I was wondering TimC - have there been any industry wide repercussions of this yet? Maybe repercussions is the wrong word, but are there general things like keep an eye out for aliens/missiles/other planes or making sure there are transponder systems that can't be turned off by the pilot, or being more prudent around that area etc etc - I don't really know what these might be so I'm just speculating, and I guess some of the potential action points won't be actionable until what happened to MH370 is known. Anyway, I'm just curious to know what effect it has had on the wider industry at this stage?
I started thinking about this when someone asked me if I was nervous about flying to France on Sunday - I'm not, certainly not more so than before MH370, but clearly some people think I should be.
No, nothing as yet, Pippa. Until something is known, you've no idea which stable door the horse bolted from. The passport thing may have had some repercussions for border agencies, but that's about it. But it's the major topic of conversation among aircrews the world over.
Who would have fired this missile? From where? Who (other than governments) in the area has large ground-to-air missiles with the range and speed to take out a target at 35,000ft?
I'm thinking fired from warship.

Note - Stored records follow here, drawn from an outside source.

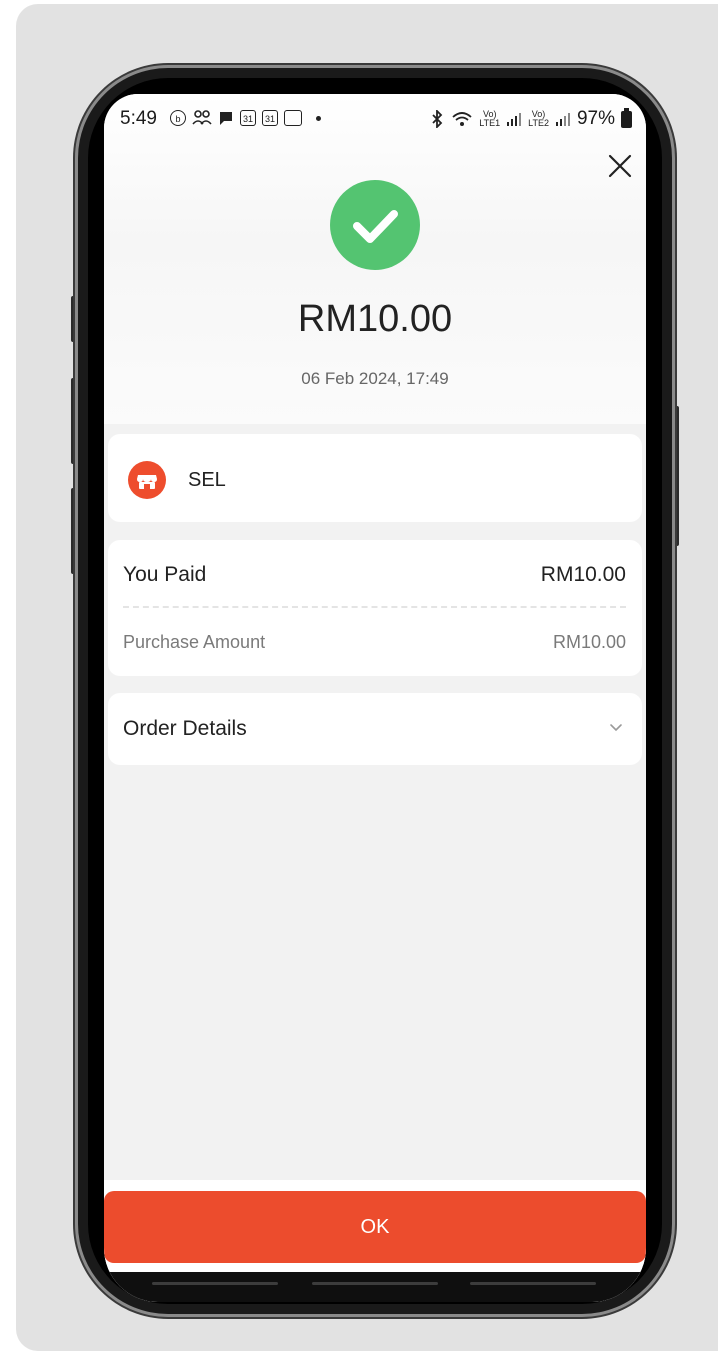  I want to click on merchant-name: SEL, so click(207, 480).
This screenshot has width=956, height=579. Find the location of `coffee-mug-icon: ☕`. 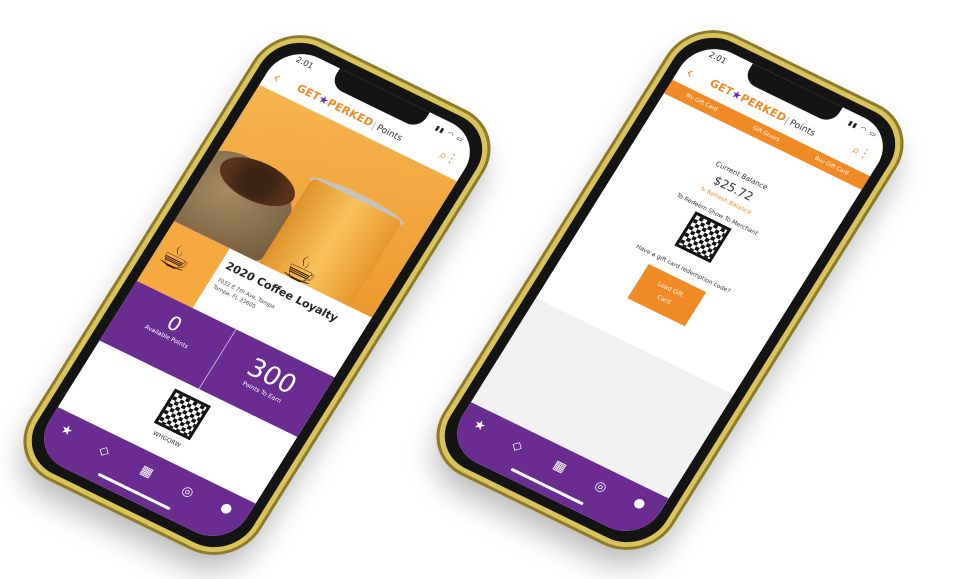

coffee-mug-icon: ☕ is located at coordinates (176, 258).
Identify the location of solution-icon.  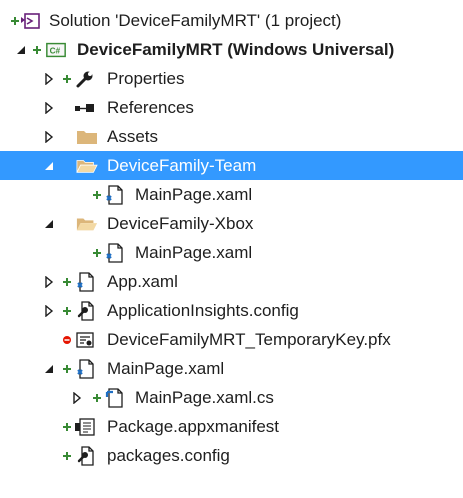
(30, 20).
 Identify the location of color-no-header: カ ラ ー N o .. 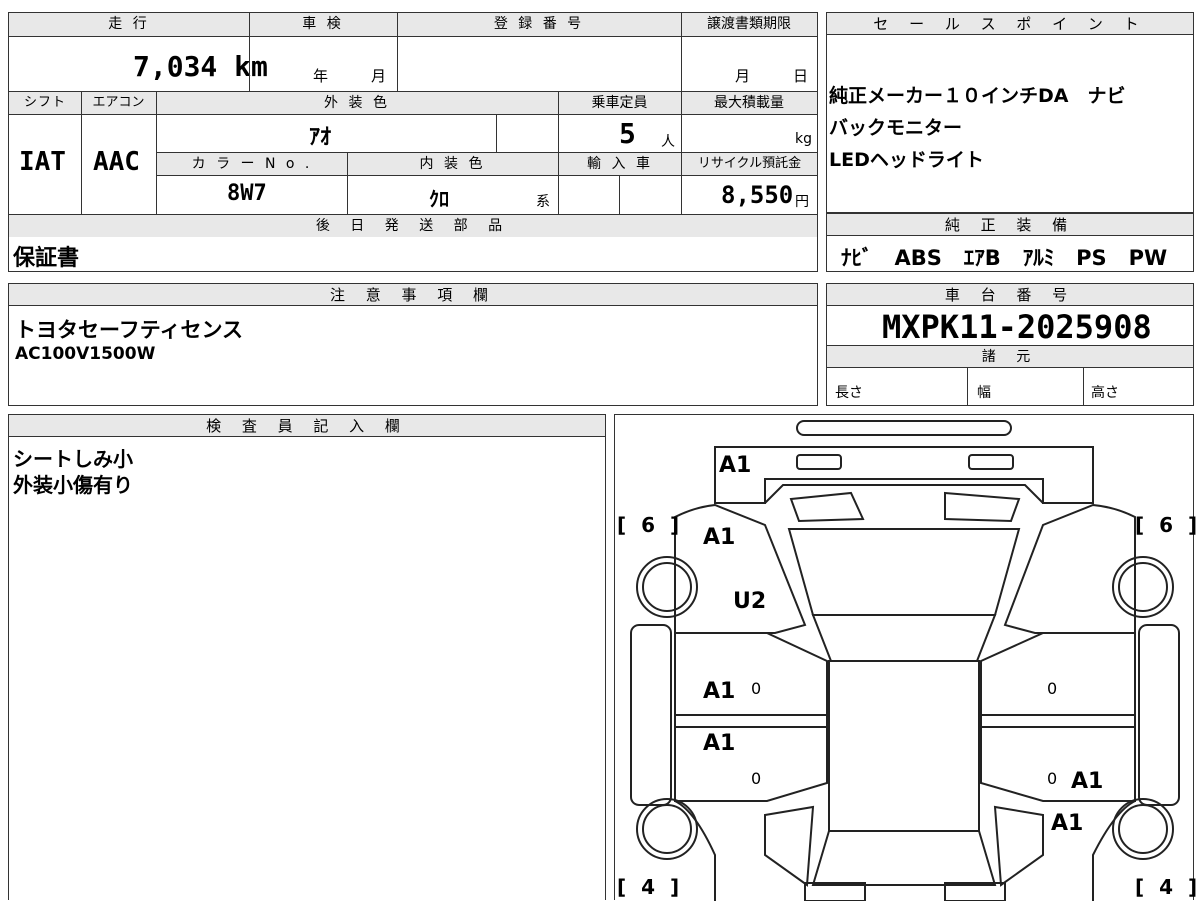
(252, 164).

As has happened before.
What political reasons would there be for such a strike?
Incompetence. Not admitted to due to reluctance to admit to said incompetence.
I can only think of two high-level airliners lost to missile fire* - the Iran Air flight shot down by the USS Vincennes in 1988, and the Siberian Air flight shot down by the Ukrainian military in 2001. One was a misidentification at a time of a de-facto shooting war, the other an accident well outside the range capabilities of the missile (but probably caused by a collision with parts of the missile in its descent after running out of fuel). A degree of incompetence was implicit in both cases, but neither event went unnoticed! In fact, the Siberian shoot-down was detected by the CIA pretty much instantly, and the Iran Air shoot-down was a deliberate act and seen by many agencies in the area.
*On checking my facts, the Iran Air flight was only at 14,000ft - very low for a jet airliner. So the
only high-level ground-to-air missile shoot-down of an airliner is the Siberian Air one. There have been several shot down by fighters, but these have all been deliberate acts where the facts were more or less easily established.